As some urgent care centers try to open up new businesses or expand, some operators say are being shut out by insurers who may not want to have any new urgent care centers in an area because of perceived over-saturation.
Urgent care centers thrive on treating a patient’s cough or checking out that bruised elbow or twisted ankle. But insurers keeping them out of certain networks appear to be giving them a big headache, some urgent care operators tell me in a story I wrote for athenainsight.
The story notes: “A lot of urgent care providers are facing a narrowing of networks,” says Laurel Stoimenoff, CEO of the Urgent Care Association of America, which represents 2,700 urgent care centers in the U.S. and abroad.

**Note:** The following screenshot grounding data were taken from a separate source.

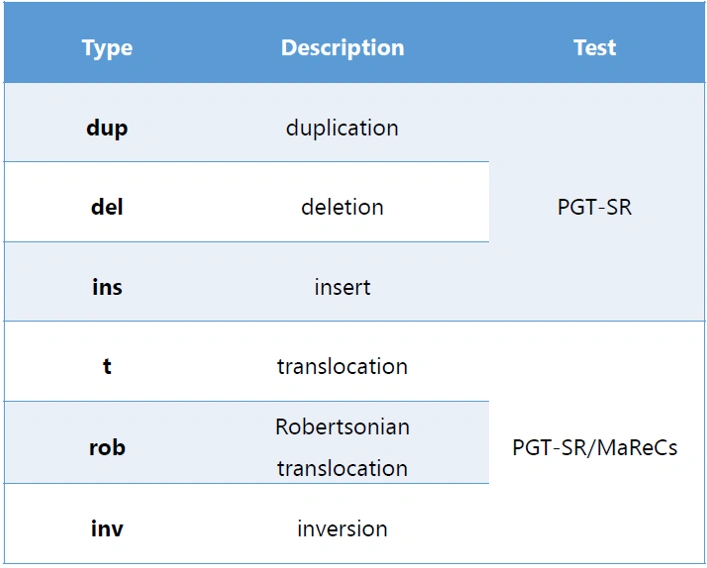This screenshot has width=707, height=568.
Task: Click the PGT-SR test cell
Action: (x=595, y=207)
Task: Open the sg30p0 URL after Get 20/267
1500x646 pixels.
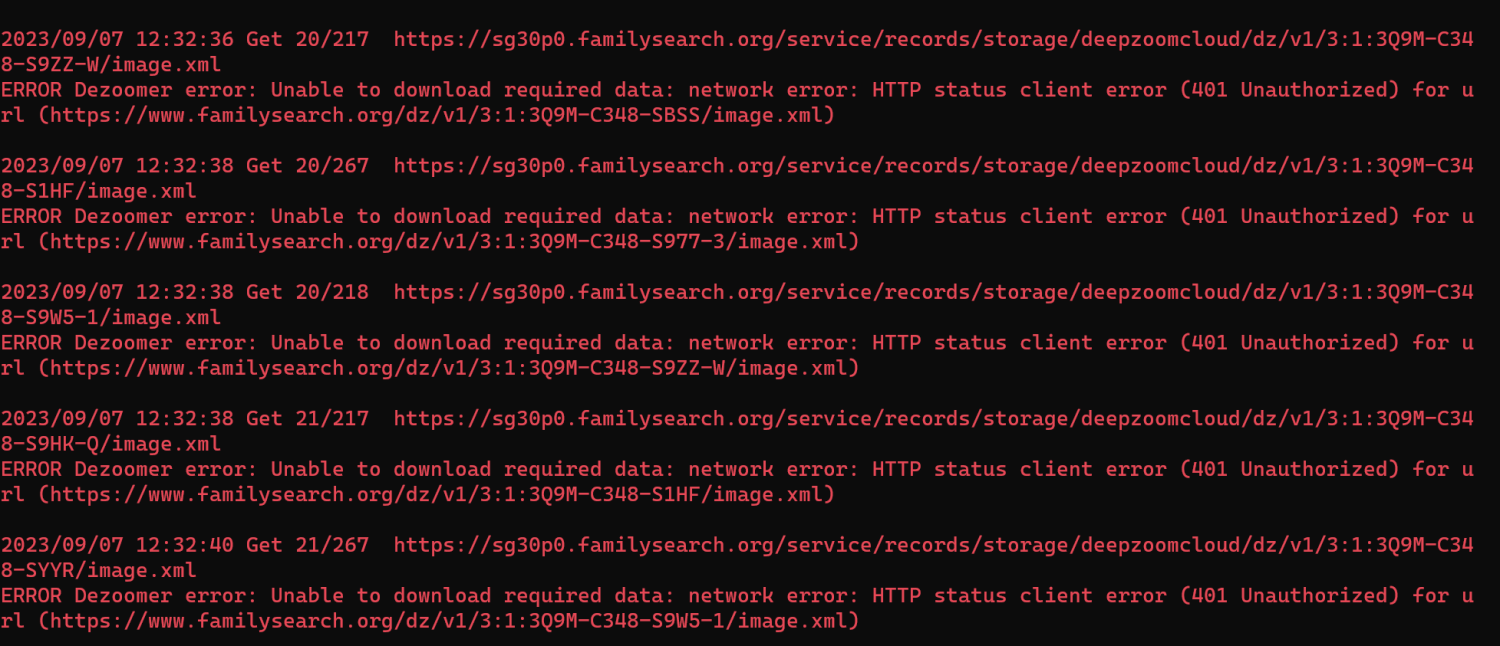Action: 933,166
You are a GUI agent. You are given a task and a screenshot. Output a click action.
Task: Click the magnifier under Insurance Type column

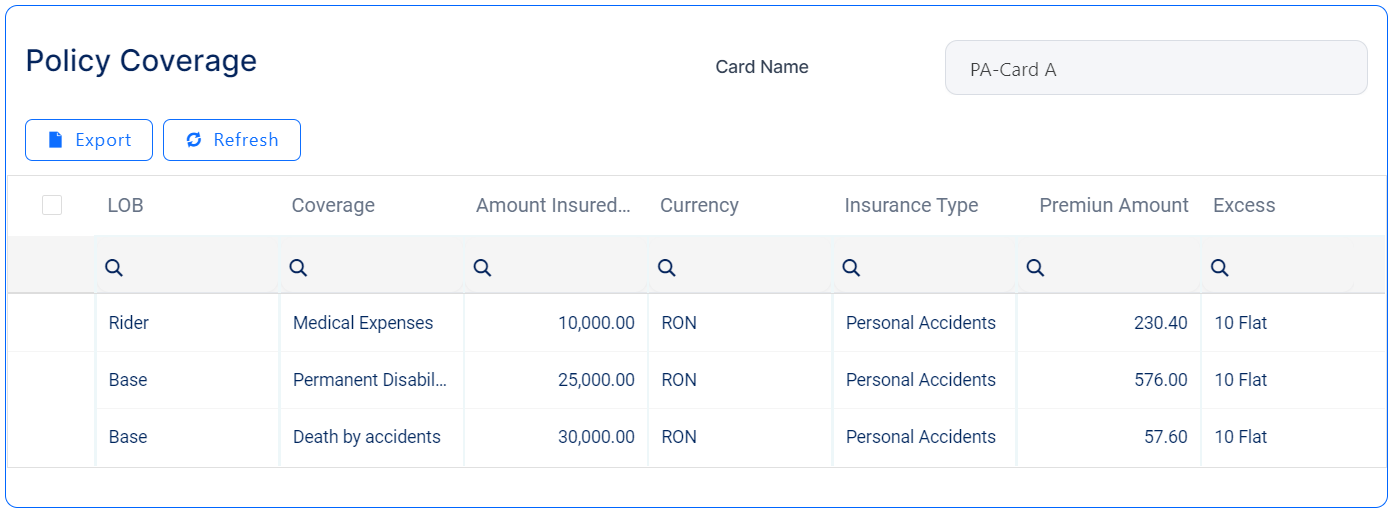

Those rules hamstring “the entrepreneur who wants to build an urgent care center right now,” Stoimenoff says. “You may have spent a million dollars on the place, even before applying for a contract. Then you apply to one of the major payers and they say, ‘sorry, we’re not accepting more urgent care clients. We have enough of them in our network.'”
In a follow-up email exchange with Stoimenoff, she said payers add more requirements on urgent care centers that they might not otherwise impose on primary care physician offices. That may effectively shut out an avenue for urgent care centers, although the insurers may not actually say they are narrowing their networks, she says.
That is a confusing situation, she says. “(Urgent care centers) practice acute primary care so we are perplexed as to why UCCs are being held to standards in excess of (primary care physicians),” Stoimenoff says.
Some contractual language written into urgent care center contracts also are problematic, she adds. Stoimenoff gives the following scenario:
Say a patient goes to an urgent care center and it is determined that patient has pneumonia. A follow-up would seem to make sense, but contracted language with the insurer prohibits follow-up care “as the insurer (would try) to ensure that the urgent care is only providing care for singular episodic visits,” Stoimenoff says.
That could create logistical problems for patients. “A patient may be 2,000 miles from home and/or without a primary care doctor,” Stoimenoff says. “Who then is to follow that patient who has a condition that medical best practice would say needs follow up?” she asks.
Urgent care centers are also limited in prevention practices. Stoimenoff offers this scenario as an example: Someone works in an area that is “high risk for tetanus,” and wants a tetanus vaccine from an urgent care center because that person didn’t have one for a decade or more. The urgent care center would have to tell the patient: “We couldn’t give you one and get paid by the payer in most cases because they consider it ‘wellness’ versus ‘episodic illness or injury,” says Stoimenoff.
Baffling, no?
Such scenarios — i.e. real life – seem to go against the idea of having an open marketplace for the full spectrum of a patient’s needs. That is a crucial part of the conversation as the government again moves in some possibly new direction in healthcare.
Franz Ritucci, MD, President of the American Academy of Urgent Care Medicine, agreed with Stoimenoff’s assessments, saying some urgent care centers “are having difficulty contracting with insurance carriers,” he told me for the athenainsight story.
Despite obstacles, urgent care centers believe they are finding their rightful place in helping patients, according to Stoimenoff.
The “issue of receiving the right care in the right place at the right time is likely to finally get attention as we move into value-based care models and there are financial incentives to do the right thing,” Stoimenoff says. “There are numerous studies that support the fact that many patients being seen in emergency departments do not need to be there.”
Change may rest on patient education and advocacy along with physician discussion.
Healthcare is tough: there’s no question it’s scary when someone faces a 3 a.m. sharp pain and doesn’t even think twice about going to the emergency department. It’s another issue for the patient who has a cough and sniffles, then maybe it’s time for urgent care instead of an overcrowded, expensive emergency department.
One person at a time, it becomes a national issue about cost and quality of care.
“If there is an opportunity to save what is undoubtedly in the billions (of dollars) we should all be open to problem-solving,” Stoimenoff says.